Scott Quigg retiring after loss to Jono Carroll

By Boxing News - 03/08/2020 - Comments

By Tim Royner: Scott Quigg (35-3-2,26 KOs) announced his plans on retiring from boxing last Saturday night following his upset 11th round knockout loss to super featherweight contender Jono Carroll (17-1, 4 KOs) at the Manchester Arena in Manchester. England.

Quigg said, “I couldn’t pull the trigger” on his shots. He says he saw the openings, but his ability to fire off his shots wasn’t there.

Quigg, 31, came into the fight as the favorite, but he didn’t possess the hand speed, timing or the skills to cope with the younger fighter Carroll’s game.

In the end, Quigg’s trainer Joe Gallagher opted to throw in the towel in the ring in the 11th to have the contest stopped after Scott had been badly hurt from a right hand by Carroll.

Quigg said after the fight, that he believed that he would have beaten the 27-year-old Carroll had he fought him 3 to 4 years ago when he was still at his best, but he no longer had it. Going into the Carroll fight, Quigg had said that the match was a “must-win’ match, which suggested that he was going to retire if he lost.

Even though Quigg hadn’t fought since December 2018, he said he’d been training in the gym all that time, and his to Carroll wasn’t due to his inactivity.

Quigg: I couldn’t pull the trigger

“I could see what I wanted to do and what I needed to do, but I just couldn’t pull the trigger,” said Quigg to IFL TV on his loss to Jono Carroll. “I could see what I needed to do, but I just couldn’t pull the trigger. My timing wasn’t there. Taking nothing away from him, he boxed a great fight, but I do believe that Scott Quigg from 3 or 4 years ago would have had absolutely no problems with him. I do think he’s [Carroll] is improving and will achieve some good things in boxing.

“Just go and try to put some pressure and let the hands go,” said Quigg when asked what his trainer Joe Gallagher had told him in between rounds. “When I was letting my hands go, I probably looked like I was swinging at people in the crowd. I’m a realist. I don’t kid myself. And I was trying to throw single shots, and he usually wasn’t there,” said Quigg.

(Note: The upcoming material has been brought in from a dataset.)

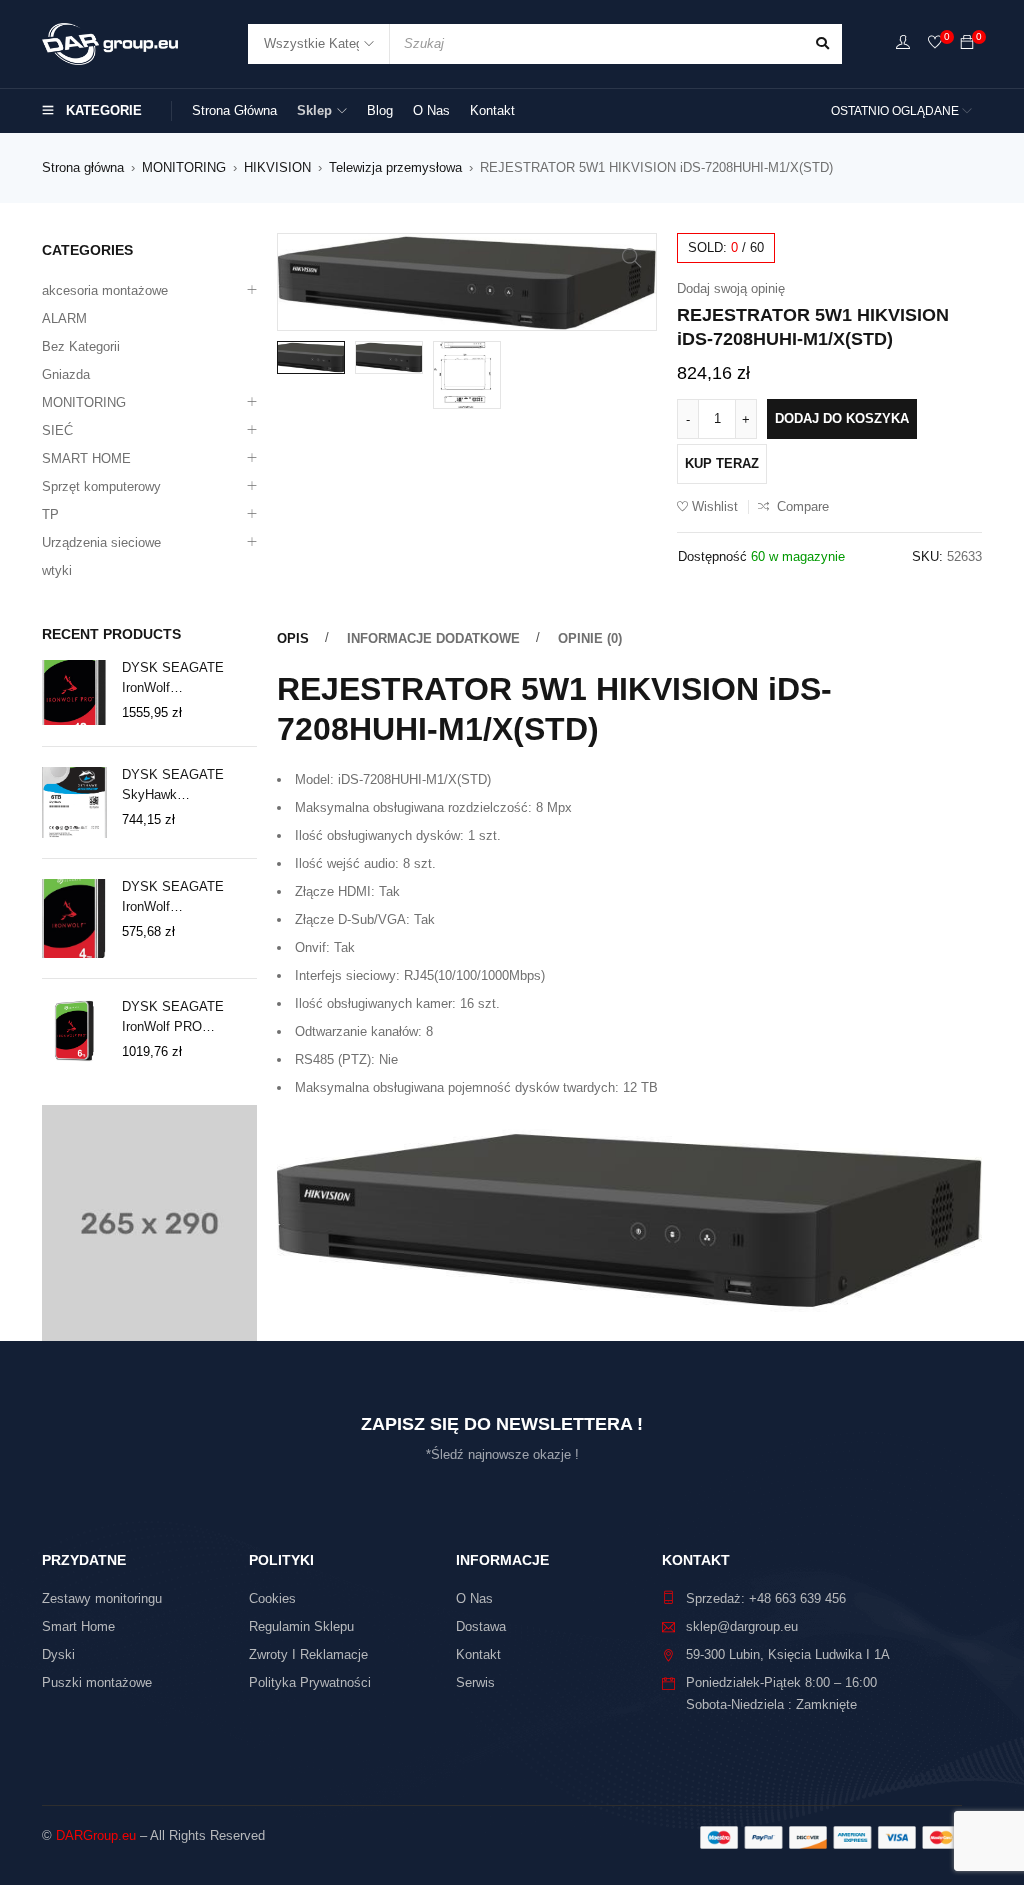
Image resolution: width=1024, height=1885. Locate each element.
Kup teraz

The speed and movement of Carroll would have given Quigg problems even had the fight taken place 3-4 years ago. But in looking back at Quigg’s last great performance against Jose Cayetano in December 2016, it’s hard not to believe that he would have been too much for Carroll. Quigg was a different fighter back in 2016 than what we saw last Saturday against Carroll.

The hand speed, timing, and reflexes wasn’t there. Perhaps too many ring wars for Quigg in training for his fights, as well as the punishment that he took in his two career defeats against Oscar Valdez and Carl Frampton.

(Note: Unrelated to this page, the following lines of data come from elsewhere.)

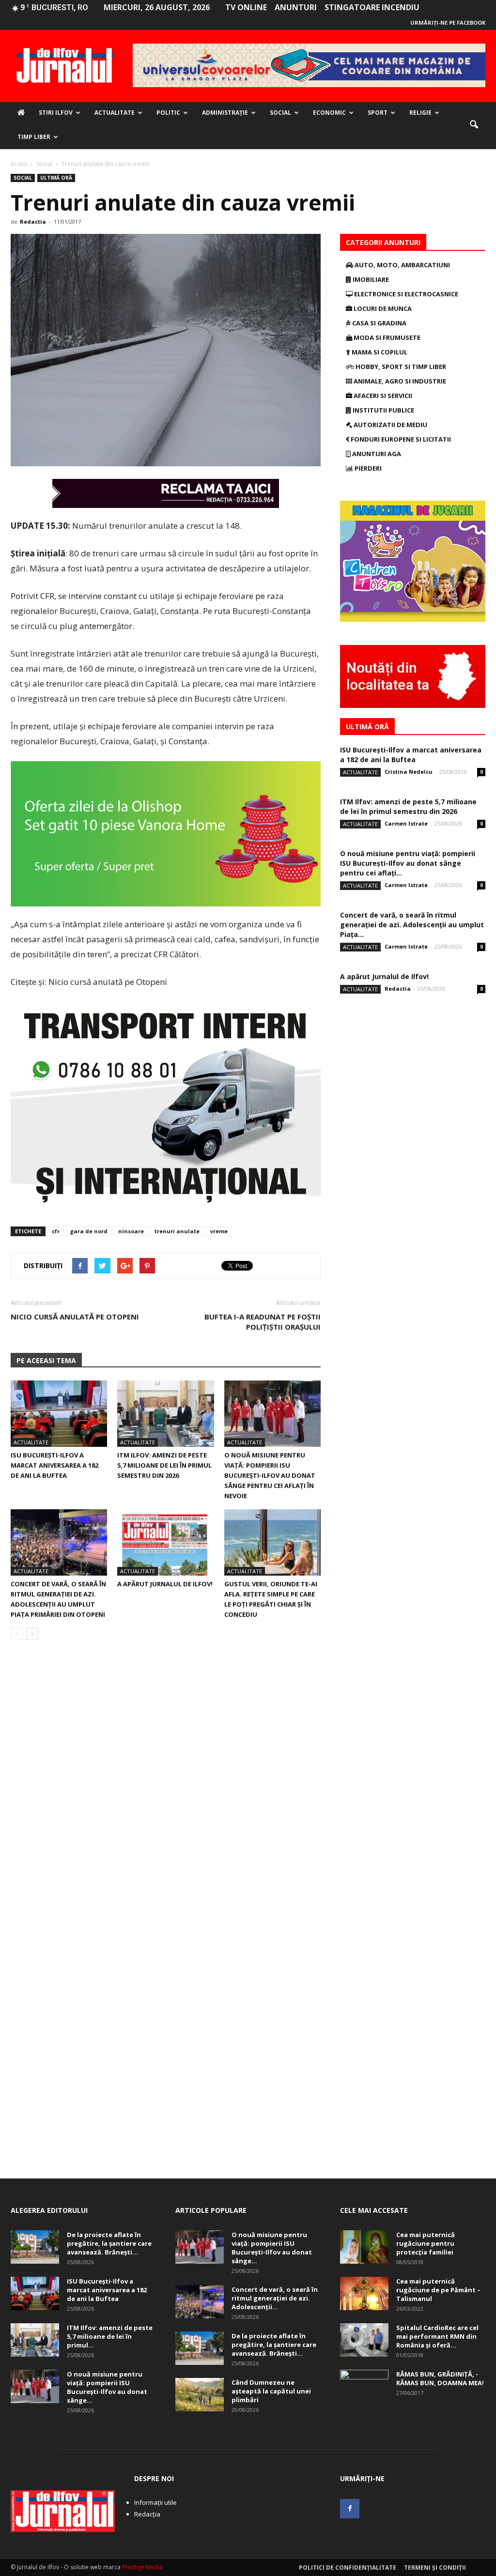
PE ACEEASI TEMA (46, 1360)
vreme (219, 1231)
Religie (420, 112)
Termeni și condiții (435, 2567)
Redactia (33, 221)
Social (280, 112)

Quigg looked a lot better when he fought at super bantamweight [122] than he has since moving up to 130. That obviously is a factor in why Quigg isn’t the same guy.

Quigg: ‘That’s it’

“I wasn’t going to find that shot,” said Quigg on his inability to land a big punch to get him the victory over Carroll. “I was missing wildly, and I wasn’t going to pull it out of the bag. No,” said Quigg when asked if he’ll take some time out and think about what direction he wants to take his career. “I’m a realist. Three years ago I would have had no problems with him.

“I said when I stop improving and stop getting better, that’s the day I’ll be stopping,” Quigg said. “People might say, ‘Don’t make any rash decisions.’ I said before that this is a ‘must-win fight.’ I’d been out of the ring since October 2018. I didn’t fight all last year. The time was irrelevant. It didn’t make any odds. I trained, I was in the gym and did what I needed to do, but being in the gym and fighting is totally different.

“In real-time, I was way out; timing, distance, everything, way out. So I’m not going to kid myself, unfortunately for me,” said Quigg. “I think that’s it. And I think it’s too dangerous of a sport to just stay in it, to make the numbers up, and be a stepping stone for a young kid coming through, an up and comer.

“I gave it everything. So I’m not just going to stick around. I’ve sacrificed a lot. If it’s not there, it’s time to enjoy life. I’m at peace because I couldn’t give any more in my career. I’ve not done bad. I would have liked to have achieved more,” said Quigg.

You could tell from watching Quigg that he’s deeply upset at calling it quits after 13 years as a professional. He’s poured his life into the sport, captured a world title, and is at the end at a still relatively young age at 31.